◆ Extrait du texte
--------------------------------
Transmettre l’histoire de France de façon vivante, incarnée et ludique est un des enjeux du patronage. La culture d’un pays est un bien précieux pour ses habitants. Ce texte de 1941 signé par Y. Favre est un préalable à une visite pédagogique d’une des nombreuses cathédrales de France que cet auteur qualifie « d’hymne de pierre que les chrétiens offrent à leur Seigneur ». Quoi de mieux pour faire connaître aux enfants l’histoire et le patrimoine français de façon ludique.
Des joyaux de l’histoire et de la culture
Quand on constate l’exiguïté des villes au Moyen-Âge, la petitesse des maisons et des rues, on est étonné de voir les grandes dimensions des cathédrales de France qui les domine. C’est que tout s’est trouvé réuni pour faire de nos vastes églises gothiques des chefs-d’œuvre d’art et de magnificence. Déjà, sans doute, rien n’était jugé trop beau pour la Maison du Seigneur et depuis plusieurs siècles on construisait des églises pour lesquelles ni les pierres ni les marbres n’étaient épargnés ? Elles étaient fort belles mais les principes architecturaux adoptés jusqu’alors n’avaient pas permis ces dimensions qui nous étonnent dans les constructions religieuses des 13e et 14e siècles.
Les cathédrales de France s’élèvent à partir du XIIe siècle
A partir de la fin du 12e siècle les premiers essais ont été faits, l’ogive et l’arc-boutant ont été employés avec succès, à travers toute la France peuvent commencer à s’élever ces joyaux d’architecture qui dominent encore nos villes. Les grandes dimensions de ces monuments s’expliquent aussi du fait que si nos églises sont la Demeure de Dieu elles sont également la maison de ses enfants. Nous entrons dans nos églises pour participer aux cérémonies et il fallait que ces cathédrales de France soient assez grandes pour contenir le peuple chrétien accouru. Du reste les constructeurs ne séparaient pas le Seigneur de ses enfants et si tout l’art ornemental : sculpture, vitraux était tout premièrement dédié à Dieu, il n’en servait pas moins secondairement à l’instruction et à l’agrément des fidèles.
Les Cathédrales de France offertes à Dieu comme demeure
Ces églises sont des poèmes de pierre dans lesquelles chante toute la Création : flore, faune… grotesques que tous ses enfants offrent à leur Seigneur par l’intermédiaire de Marie à qui elles sont généralement dédiées
Ce sont d’abord des églises de pierre.
Fini le temps où l’on allait chercher dans les ruines des monuments romains les marbres précieux, venus parfois de Grèce, dont on revêtait les murs, et les colonnes qui soutenaient les voûtes. Par la force des choses car on n’a plus rien d’autre, on construit avec la pierre du pays et c’est elle que les sculpteurs vont travailler. Lorsque l’Evêque et le Chapitre d’une ville décident de commencer la construction des cathédrales de France, ils s’inquiètent en premier lieu de savoir d’où viendront les matériaux nécessaires. Il y a en France certaines carrières de marbres qui sont célèbres près de Toulouse, ils ont servi autrefois lors de la construction des églises de Languedoc : Saint-Sernin, etc. mais maintenant on n’y a plus guère recours et le transport serait trop compliqué. On se servira des pierres du pays et nous voyons des Chapitres se porter acquéreurs de carrières situées dans les environs du lieu de construction.
--------------------------------
◆ Données brutes
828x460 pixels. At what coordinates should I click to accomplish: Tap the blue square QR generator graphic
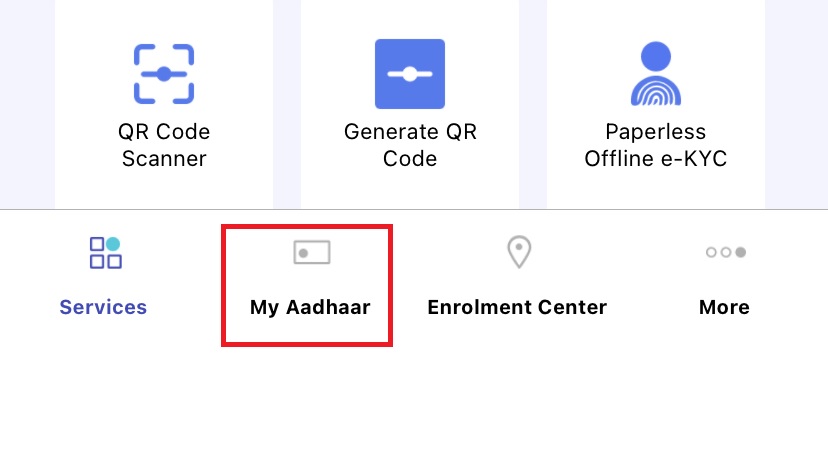pos(410,74)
--------------------------------
◆ Consigne
Reprenez mot pour mot, dans le texte sur les cathédrales, tout ce qui va de « Les cathédrales de France s’élèvent » jusqu'à « l’agrément des fidèles. ». Le matériel placé après le texte n'a rien à voir avec lui.

◆ Résultat
Les cathédrales de France s’élèvent à partir du XIIe siècle
A partir de la fin du 12e siècle les premiers essais ont été faits, l’ogive et l’arc-boutant ont été employés avec succès, à travers toute la France peuvent commencer à s’élever ces joyaux d’architecture qui dominent encore nos villes. Les grandes dimensions de ces monuments s’expliquent aussi du fait que si nos églises sont la Demeure de Dieu elles sont également la maison de ses enfants. Nous entrons dans nos églises pour participer aux cérémonies et il fallait que ces cathédrales de France soient assez grandes pour contenir le peuple chrétien accouru. Du reste les constructeurs ne séparaient pas le Seigneur de ses enfants et si tout l’art ornemental : sculpture, vitraux était tout premièrement dédié à Dieu, il n’en servait pas moins secondairement à l’instruction et à l’agrément des fidèles.